Election could turn on Affordable Care Act

Obamacare is now past its first enrollment period. San Francisco’s Nancy Pelosi said we have to wait to see what's in it. We now know. We know it took 600 million dollars to produce a federal exchange website that didn’t work. It was not a total disaster for enrollments, but bad enough that insurance companies will likely get a bailout.

Nevada’s state-run health exchange is down, at least for the next enrollment year. So is Oregon’s, Maryland’s and others. Obama said using the exchanges would be as easy as booking a flight on Travelocity. Admittedly, he didn’t realize insurance was so complicated.

Like all major government interventions in the markets, Obamacare produced initial winners and losers. Some like their plans, and think it better than what was available before. Many were not so lucky. They discovered they had no plan because the insurance company didn’t offer the full range of mandatory coverage required so they were switched to a much more expensive plan with higher deductibles. Others complain they lost their favorite doctor or access to the hospital they had.

Proponents said public approval would grow once they experienced the benefits. Instead it has declined. The Republicans can just bash it to win big in November.
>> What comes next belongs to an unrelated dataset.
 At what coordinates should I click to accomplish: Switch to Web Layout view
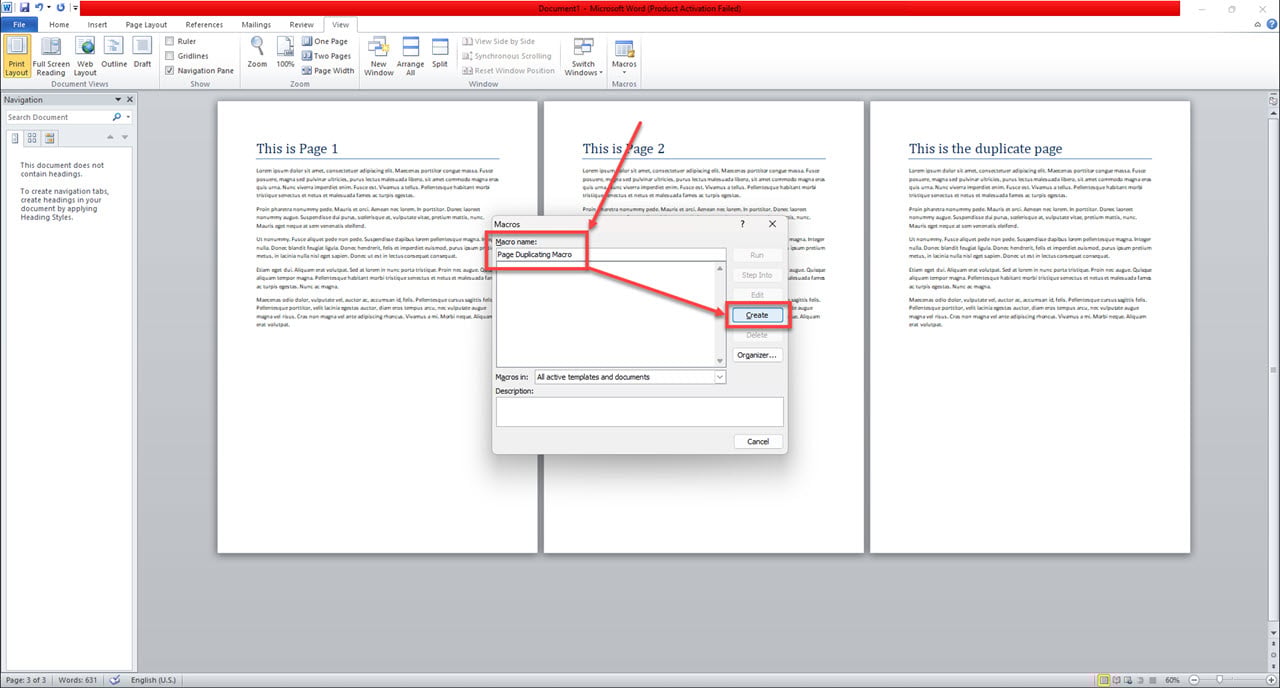[x=84, y=56]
The House will probably not vote on an alternative but will talk about piecemeal reforms. The Republicans have never really put forth a clear alternative program for health reform, but maybe that is just as well. Sure, the Heritage Foundation proposed an individual mandate, and Romneycare utilized it in the most liberal state of all, Taxachusetts. It was never a big policy push for Republicans. If anything, the party has beaten the tort reform drum but that only reinforces their image as the party of rich people.

Just a couple of years ago, the Democrats and their pundit machine were praising the Veterans Administration as an example of how well government run (socialized) medicine was. How quickly the worm turns! It has instead been revealed to be just the government bureaucracy it always was. Long waits for care, resulting in unnecessary pain and death, are now shown to be systemic. Not only that, but documents were falsified or destroyed so that many VA facilities could be nominally in compliance with the goal of two weeks maximum wait time for care. Just like in the Soviet Union! And Canada!
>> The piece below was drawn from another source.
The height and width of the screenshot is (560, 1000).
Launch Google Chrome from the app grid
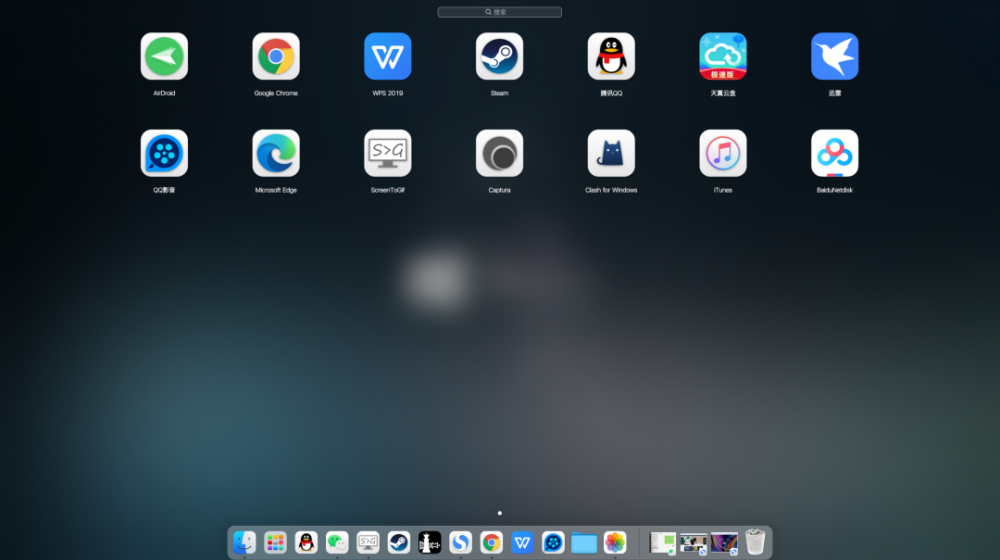(x=276, y=56)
Only a small number of politicians will talk of a radically different approach to public policy and health care. Some Republicans, like U.S. Rep. Joe Heck of Nevada, even want to keep some of the law. Ted Cruz was right—it was worth a government shutdown to try to stop Obamacare.
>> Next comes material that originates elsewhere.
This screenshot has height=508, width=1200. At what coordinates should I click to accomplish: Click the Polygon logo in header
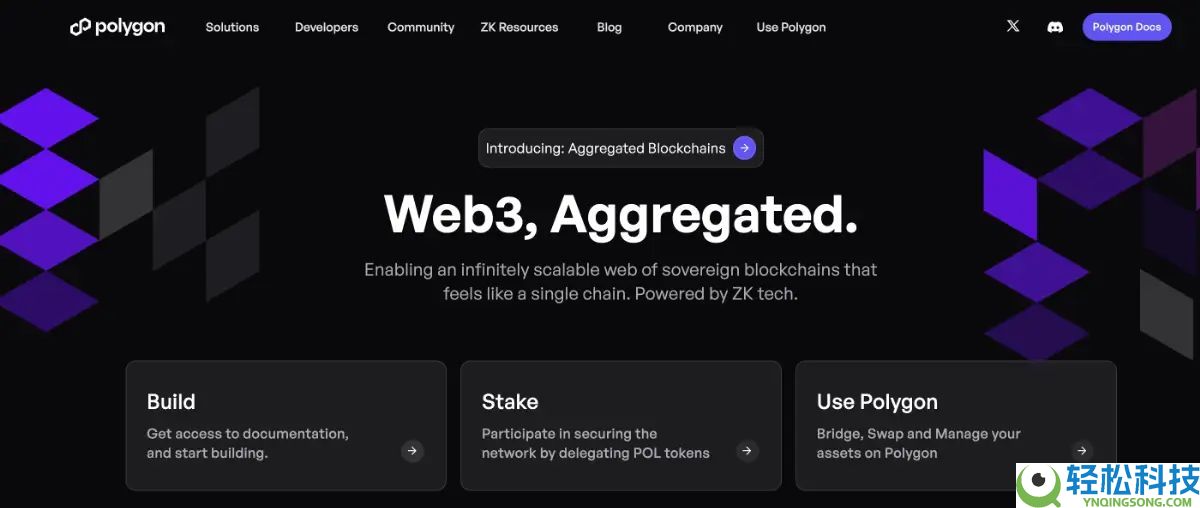tap(117, 27)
Nevada would seem to be the place for a real debate on health care. The state has thought outside the health care box before. It is a haven for alternative medical practitioners. Government involvement in health care goes back to the Progressive Era when it made the American Medical Association the gatekeeper for medical orthodoxy. Government payments have dictated a hospital-centered crazy quilt of subsidies and red ink. No one wants to be a primary care physician any more. Health care, like any service, is a meeting of supply and demand. The consumer in a free market is the ultimate employer of all who work to meet their needs. It is the big government regulation game itself that has distorted medical care. Life is not so simple that if you pass a law, or 12,000 laws, everything will just fall right into line. We need to put the consumer, not the state, back in the saddle.